Quel est le sens du jeu d’évitement entre Hérode et Jésus ? Juste après la naissance de Jésus, en quoi l’évangile de Matthieu souligne-t-il l’opposition entre deux royautés incompatibles ?
Sorti en 1959, le film Le Roi cruel (de son titre original Erode il grande en italien) est un péplum franco-italien réalisé par Victor Tourjanski. Il retrace la vie du roi Hérode le Grand, le puissant et tyrannique despote de Judée alors en place au moment de la naissance de Jésus. Et le choix de traduction des producteurs français rejoint bien la réalité décrite dans les évangiles...
Ce passage est le chapitre 2 de l’évangile de Matthieu, juste après la longue généalogie du chapitre 1. On vous a presque laissé le chapitre en entier (15 petits versets ça va !) afin de saisir toute l'action et les mouvements qui s'enchaînent juste après la naissance de Jésus.
Jésus étant né à Bethléem de Judée aux jours du roi Hérode, voici que des mages d’Orient arrivèrent à Jérusalem disant :
— Où est le roi des Juifs qui vient de naître ? Car nous avons vu son étoile à l’orient et nous sommes venus l’adorer.
Ayant appris cela, le roi Hérode fut troublé et tout Jérusalem avec lui. [...] Ayant fait venir secrètement les mages, Hérode s’enquit avec soin auprès d’eux du temps où l’étoile était apparue.

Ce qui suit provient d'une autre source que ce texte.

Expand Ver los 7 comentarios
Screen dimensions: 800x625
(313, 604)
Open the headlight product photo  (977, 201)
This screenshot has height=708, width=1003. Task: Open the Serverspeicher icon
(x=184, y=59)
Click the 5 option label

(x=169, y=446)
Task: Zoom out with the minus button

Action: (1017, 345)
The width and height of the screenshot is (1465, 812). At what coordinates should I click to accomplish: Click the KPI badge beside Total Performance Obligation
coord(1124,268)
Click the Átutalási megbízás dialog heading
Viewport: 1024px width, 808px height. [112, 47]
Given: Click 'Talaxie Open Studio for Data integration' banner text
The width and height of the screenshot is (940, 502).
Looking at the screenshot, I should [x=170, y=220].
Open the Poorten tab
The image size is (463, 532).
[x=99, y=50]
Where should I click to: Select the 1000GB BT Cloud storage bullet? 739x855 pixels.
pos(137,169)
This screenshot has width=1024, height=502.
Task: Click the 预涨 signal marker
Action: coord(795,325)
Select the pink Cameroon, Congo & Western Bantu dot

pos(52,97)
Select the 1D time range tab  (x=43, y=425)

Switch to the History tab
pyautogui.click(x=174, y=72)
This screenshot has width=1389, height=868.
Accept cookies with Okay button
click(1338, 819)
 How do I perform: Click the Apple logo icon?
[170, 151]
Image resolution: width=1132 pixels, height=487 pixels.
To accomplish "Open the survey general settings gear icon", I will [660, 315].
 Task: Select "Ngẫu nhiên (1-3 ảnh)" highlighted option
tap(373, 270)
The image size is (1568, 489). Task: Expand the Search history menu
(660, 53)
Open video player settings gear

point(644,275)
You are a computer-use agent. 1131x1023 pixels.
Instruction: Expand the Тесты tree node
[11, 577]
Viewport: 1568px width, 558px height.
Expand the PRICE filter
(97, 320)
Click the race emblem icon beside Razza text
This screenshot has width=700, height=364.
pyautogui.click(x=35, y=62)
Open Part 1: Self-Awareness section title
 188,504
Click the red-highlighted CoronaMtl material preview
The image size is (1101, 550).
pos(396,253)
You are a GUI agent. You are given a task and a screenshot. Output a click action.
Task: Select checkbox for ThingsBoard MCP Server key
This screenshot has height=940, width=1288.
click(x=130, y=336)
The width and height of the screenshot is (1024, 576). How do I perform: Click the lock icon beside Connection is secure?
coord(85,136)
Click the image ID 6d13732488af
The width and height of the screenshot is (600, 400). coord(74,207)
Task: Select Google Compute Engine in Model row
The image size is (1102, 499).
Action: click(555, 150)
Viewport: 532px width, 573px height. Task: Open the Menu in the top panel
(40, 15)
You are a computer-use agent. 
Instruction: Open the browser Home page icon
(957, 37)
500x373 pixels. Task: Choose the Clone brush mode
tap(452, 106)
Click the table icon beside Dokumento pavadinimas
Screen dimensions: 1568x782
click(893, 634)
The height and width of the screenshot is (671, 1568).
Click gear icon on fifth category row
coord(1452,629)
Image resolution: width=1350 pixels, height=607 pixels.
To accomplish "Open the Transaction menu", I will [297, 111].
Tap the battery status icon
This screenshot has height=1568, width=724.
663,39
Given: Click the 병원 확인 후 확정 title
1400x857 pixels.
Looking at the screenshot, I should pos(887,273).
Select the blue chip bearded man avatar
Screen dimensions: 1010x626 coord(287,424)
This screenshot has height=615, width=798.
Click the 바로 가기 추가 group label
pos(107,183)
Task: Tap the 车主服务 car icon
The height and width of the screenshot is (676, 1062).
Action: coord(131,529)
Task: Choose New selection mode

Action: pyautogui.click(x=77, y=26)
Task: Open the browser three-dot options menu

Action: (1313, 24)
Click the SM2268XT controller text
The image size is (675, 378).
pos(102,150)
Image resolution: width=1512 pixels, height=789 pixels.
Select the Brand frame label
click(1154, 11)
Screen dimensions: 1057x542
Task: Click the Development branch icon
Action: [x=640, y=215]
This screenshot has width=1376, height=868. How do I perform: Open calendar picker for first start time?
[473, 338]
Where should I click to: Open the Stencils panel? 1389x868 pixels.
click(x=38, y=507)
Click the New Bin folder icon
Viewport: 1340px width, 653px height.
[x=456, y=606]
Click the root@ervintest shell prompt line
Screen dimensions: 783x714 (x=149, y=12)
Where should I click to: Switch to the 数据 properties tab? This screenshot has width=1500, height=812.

Et il les envoya à Bethléem en disant :
— Allez, informez-vous exactement au sujet de l’enfant et lorsque vous l’aurez trouvé, faites-le-moi savoir afin que moi aussi j’aille l’adorer.
Ayant entendu les paroles du roi, ils partirent. Et voilà que l’étoile qu’ils avaient vue à l’orient allait devant eux jusqu’à ce qu'elle vint et s'arrêta au-dessus du lieu où était l’enfant. À la vue de l’étoile ils se réjouirent avec une très grande joie. Ils entrèrent dans la maison, trouvèrent l’enfant avec Marie sa mère et se prosternant, ils l’adorèrent puis, ouvrant leurs trésors, ils lui offrirent des présents : de l’or de l’encens et de la myrrhe. Et ayant été avertis en songe de ne point retourner vers Hérode ils regagnèrent leur pays par un autre chemin.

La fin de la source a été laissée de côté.